Nothing but the lines from the one containing "Open the activities clock icon" through the last line of the records below should be copied, exactly and without pictures.
Extracted entries Start Marker
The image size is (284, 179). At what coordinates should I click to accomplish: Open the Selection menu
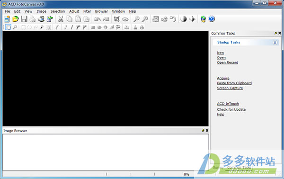pos(58,11)
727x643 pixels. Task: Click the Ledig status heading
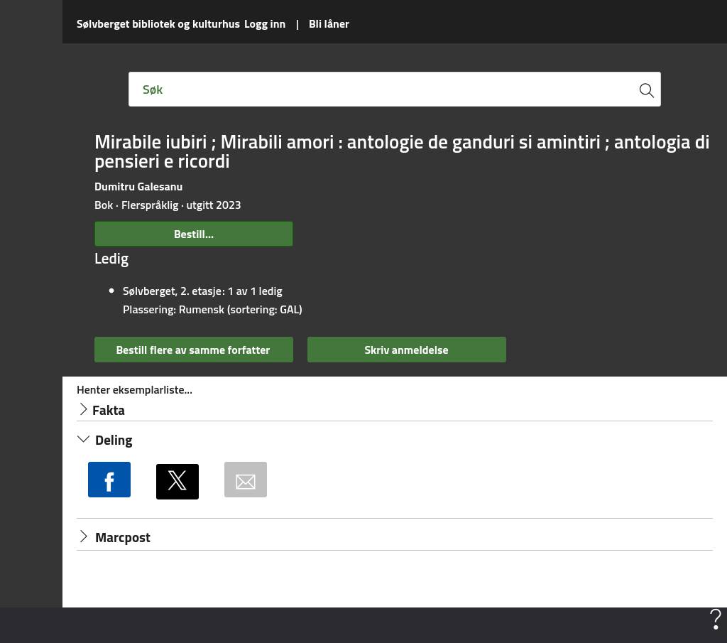[x=111, y=259]
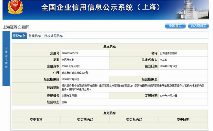Viewport: 213px width, 131px height.
Task: Switch to the 备案信息 tab
Action: (35, 36)
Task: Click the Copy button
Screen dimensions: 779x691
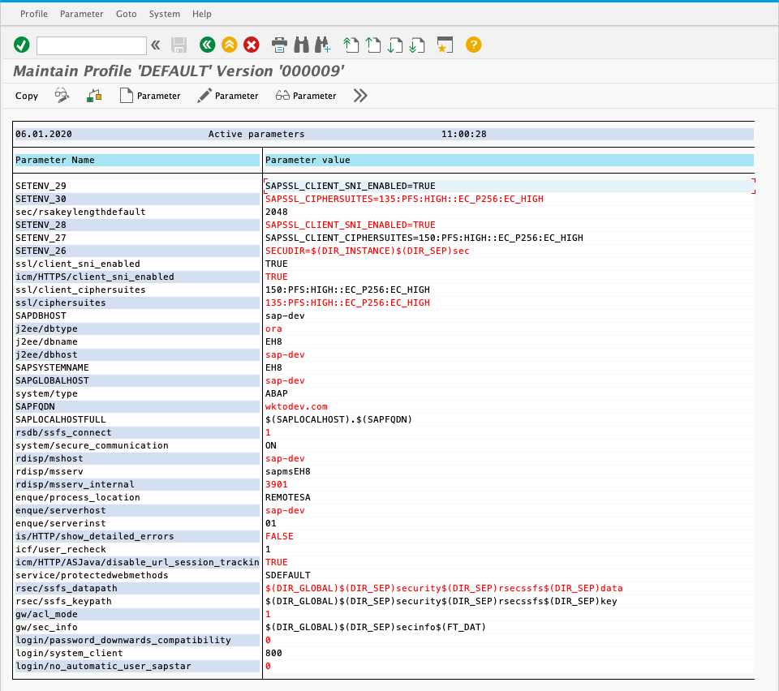Action: coord(26,96)
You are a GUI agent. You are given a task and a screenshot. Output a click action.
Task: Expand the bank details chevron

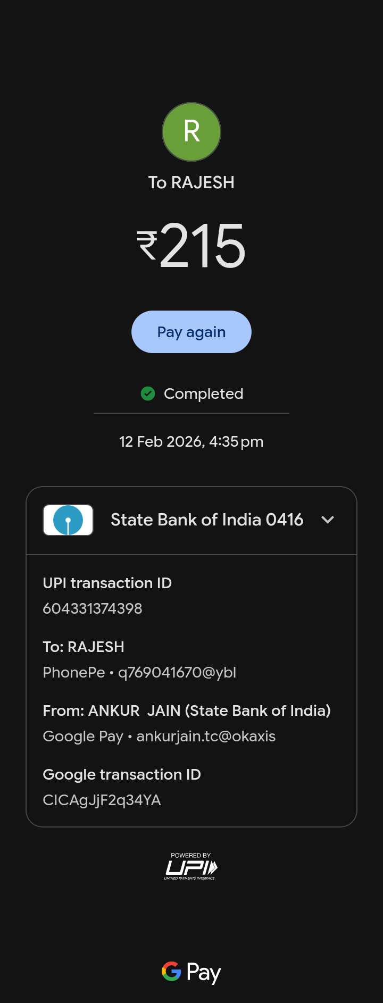tap(328, 520)
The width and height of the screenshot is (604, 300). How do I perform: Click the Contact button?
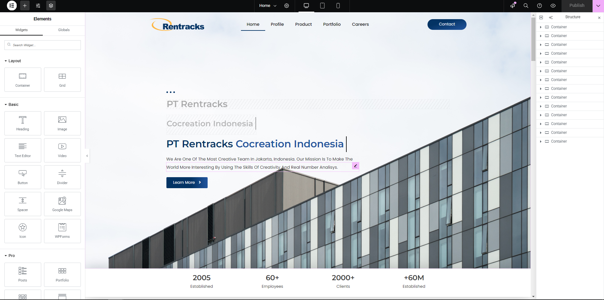click(447, 24)
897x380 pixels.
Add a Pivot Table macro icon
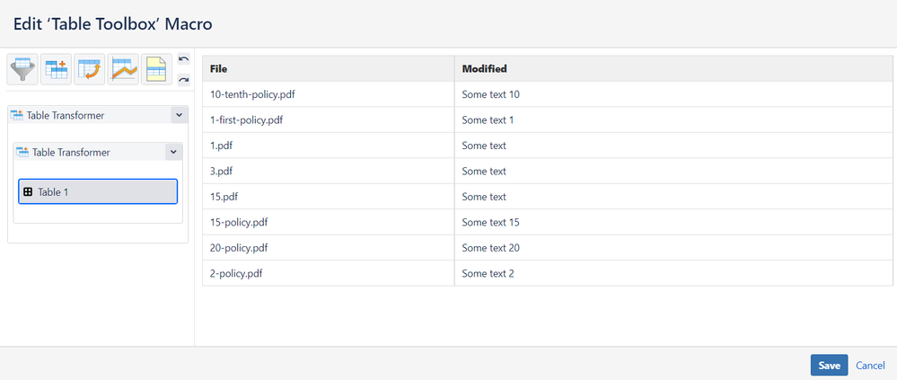click(x=90, y=69)
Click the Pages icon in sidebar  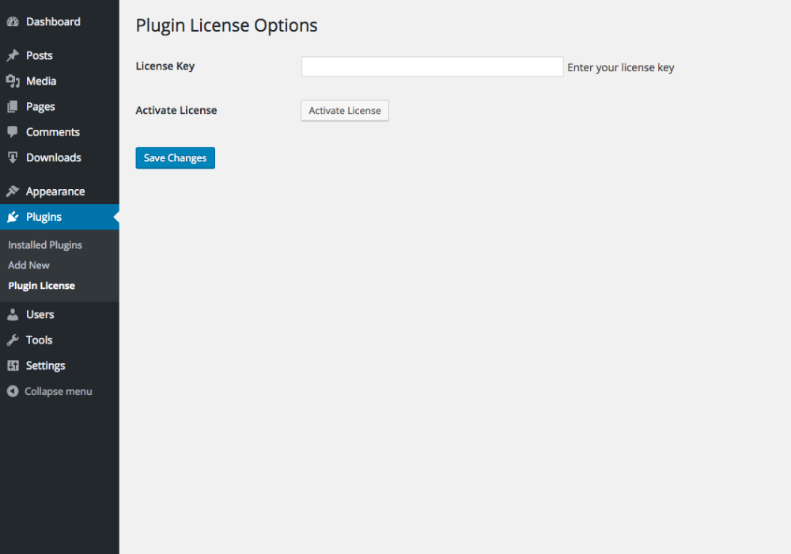(13, 107)
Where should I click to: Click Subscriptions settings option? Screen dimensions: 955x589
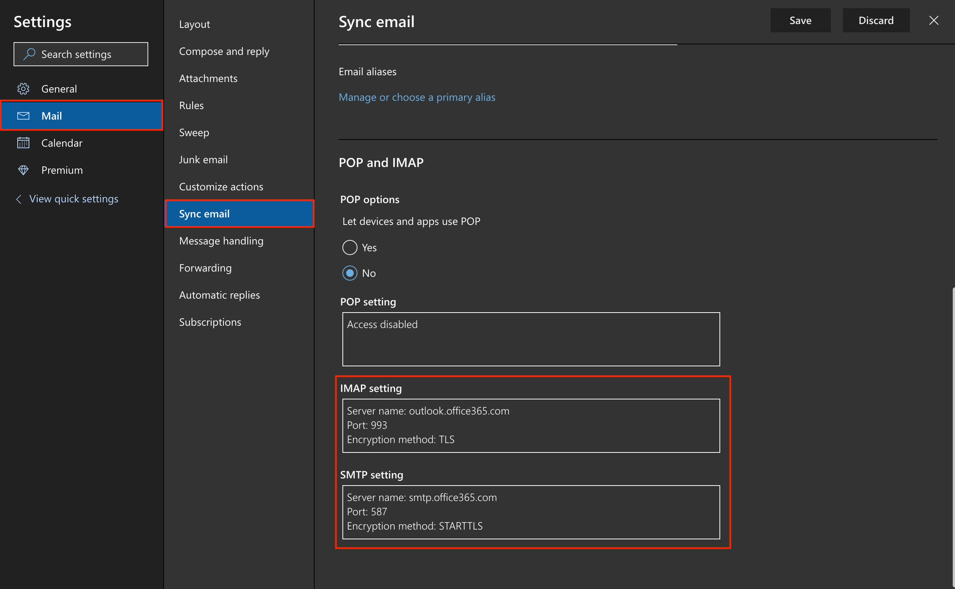pyautogui.click(x=210, y=322)
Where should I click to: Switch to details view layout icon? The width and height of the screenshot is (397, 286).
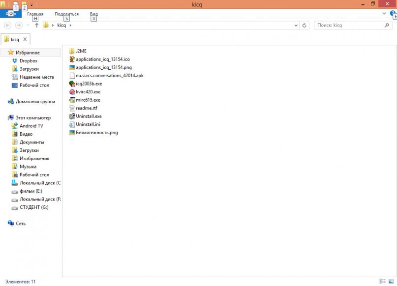point(382,281)
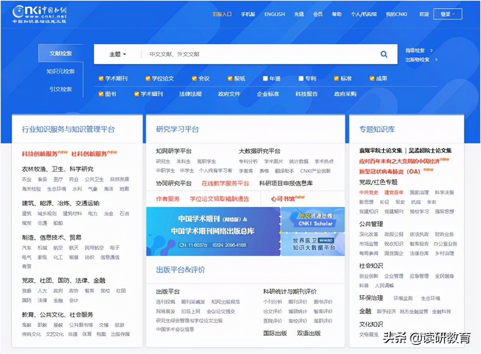This screenshot has height=354, width=481.
Task: Enable the 专利 checkbox
Action: 301,78
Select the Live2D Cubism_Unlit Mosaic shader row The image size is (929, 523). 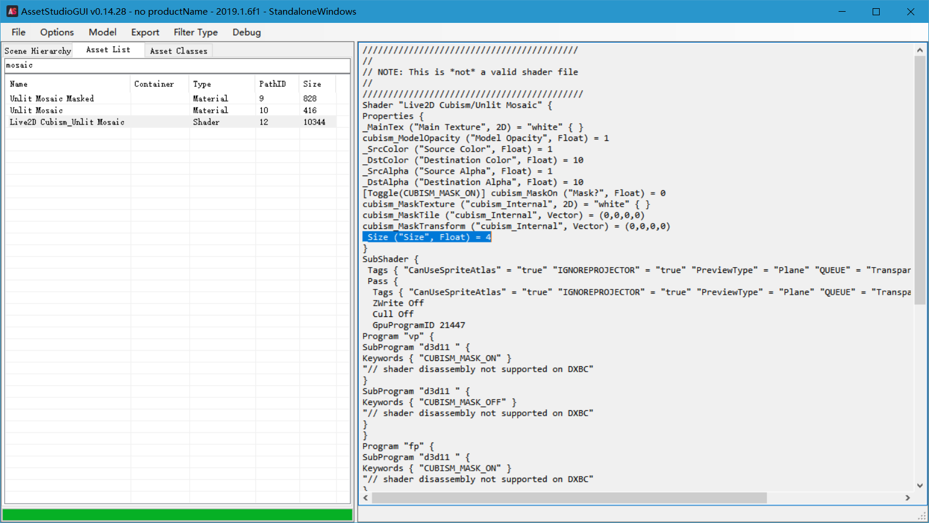tap(67, 122)
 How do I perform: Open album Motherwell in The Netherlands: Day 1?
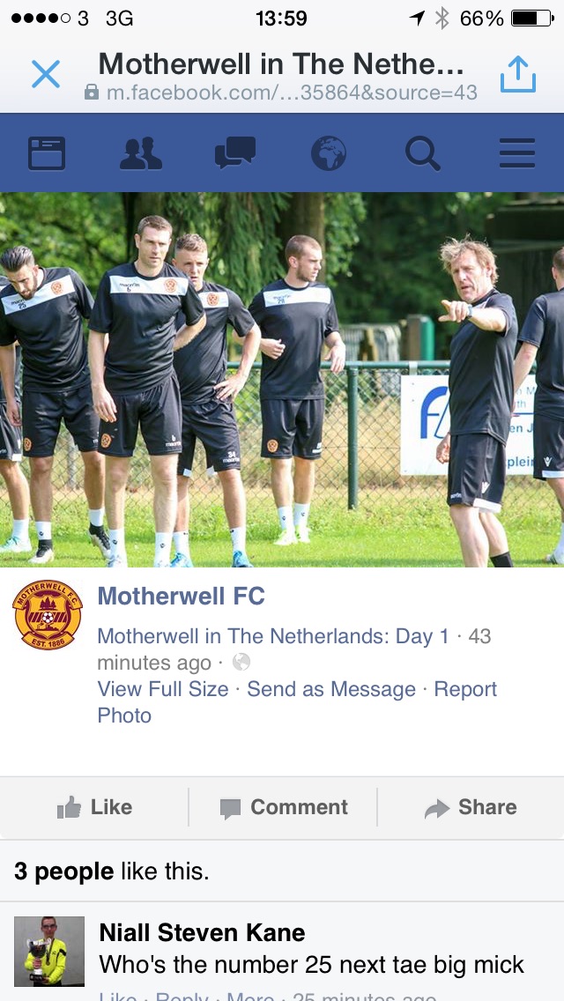pos(272,636)
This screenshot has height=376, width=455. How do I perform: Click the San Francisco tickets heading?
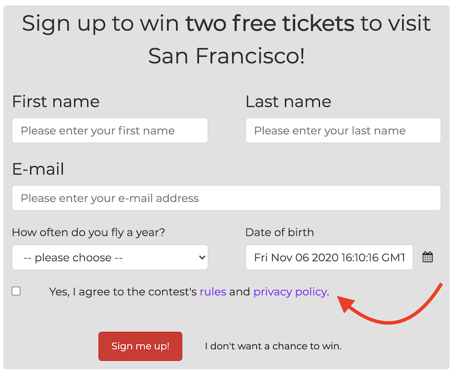(x=227, y=39)
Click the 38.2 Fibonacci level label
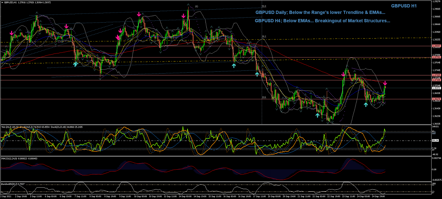This screenshot has height=199, width=442. (x=264, y=36)
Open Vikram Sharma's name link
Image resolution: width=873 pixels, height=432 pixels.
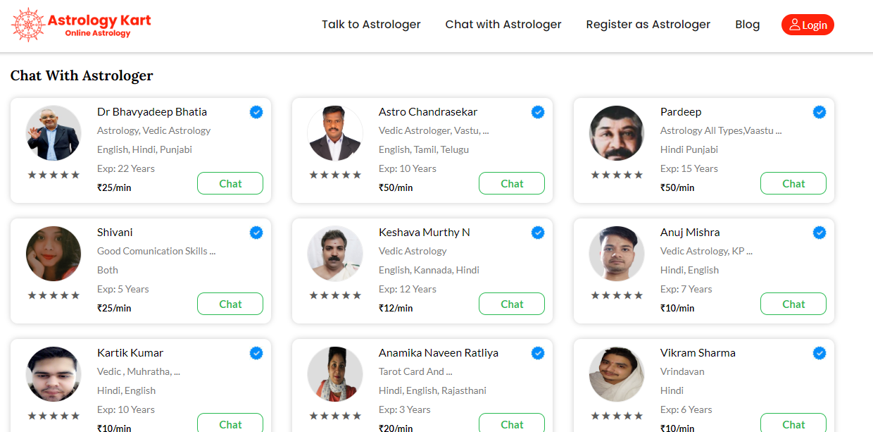coord(698,353)
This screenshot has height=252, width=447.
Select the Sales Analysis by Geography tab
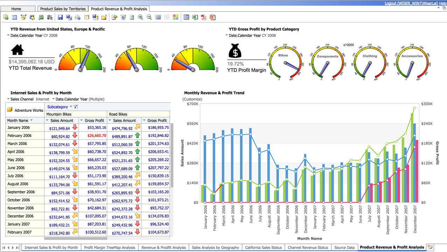coord(215,247)
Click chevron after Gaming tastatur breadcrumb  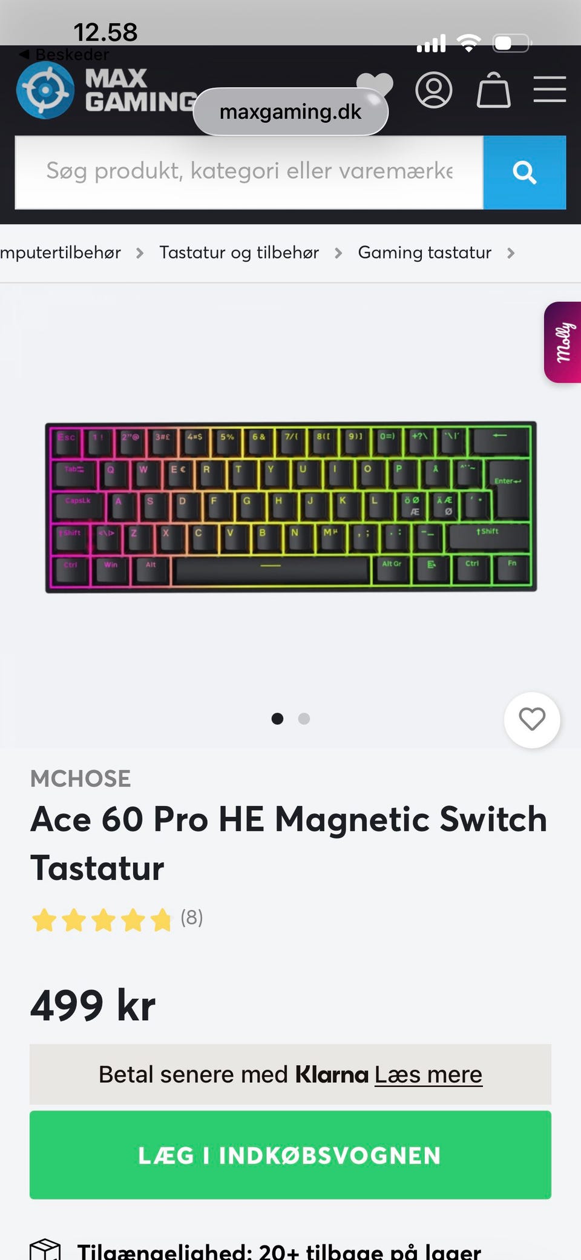pyautogui.click(x=511, y=253)
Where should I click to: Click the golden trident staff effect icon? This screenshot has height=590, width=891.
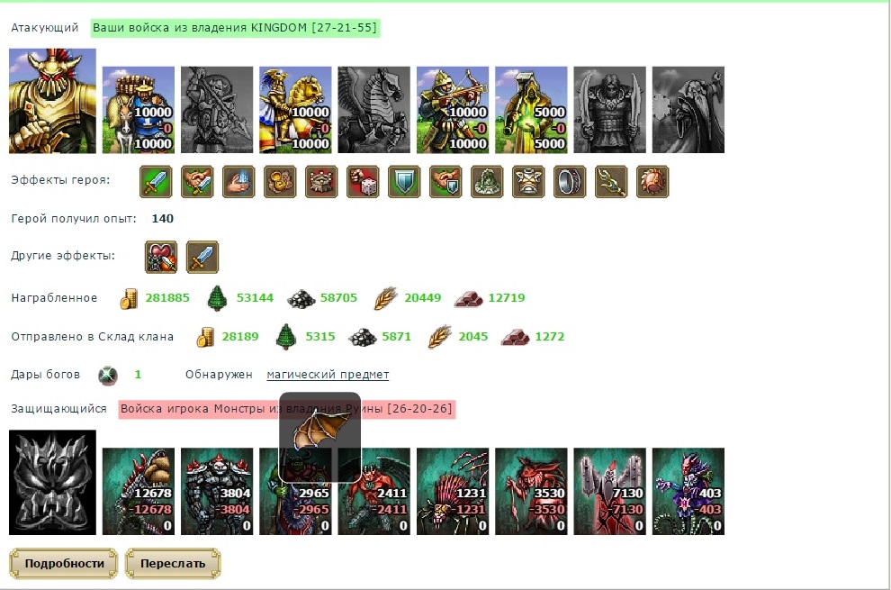pyautogui.click(x=611, y=181)
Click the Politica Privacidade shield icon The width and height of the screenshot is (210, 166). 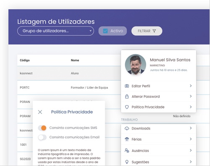(127, 107)
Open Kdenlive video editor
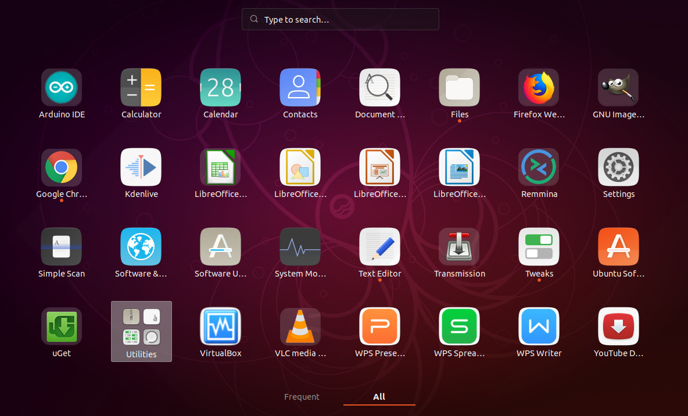 click(x=141, y=167)
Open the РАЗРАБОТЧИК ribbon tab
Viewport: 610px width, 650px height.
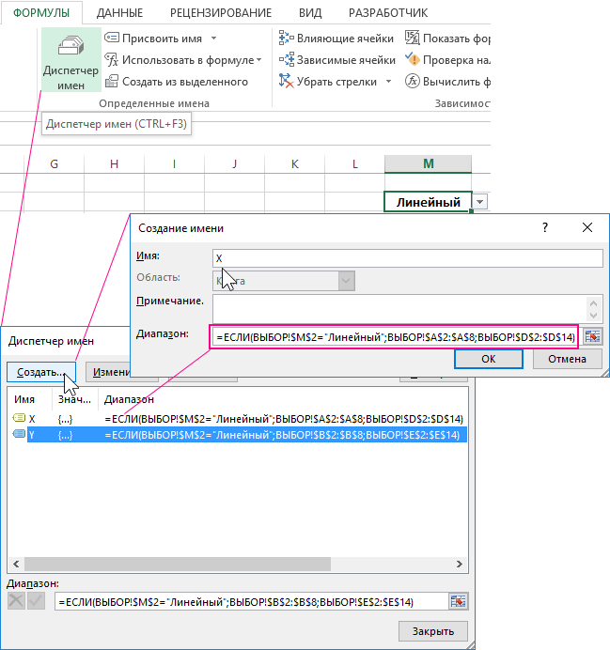[x=387, y=13]
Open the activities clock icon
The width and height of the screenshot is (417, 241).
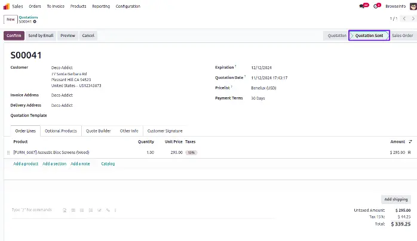click(x=377, y=6)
Extracted entries End Marker
[Exercise output]
Open the activities clock icon
The width and height of the screenshot is (417, 241).
click(x=377, y=6)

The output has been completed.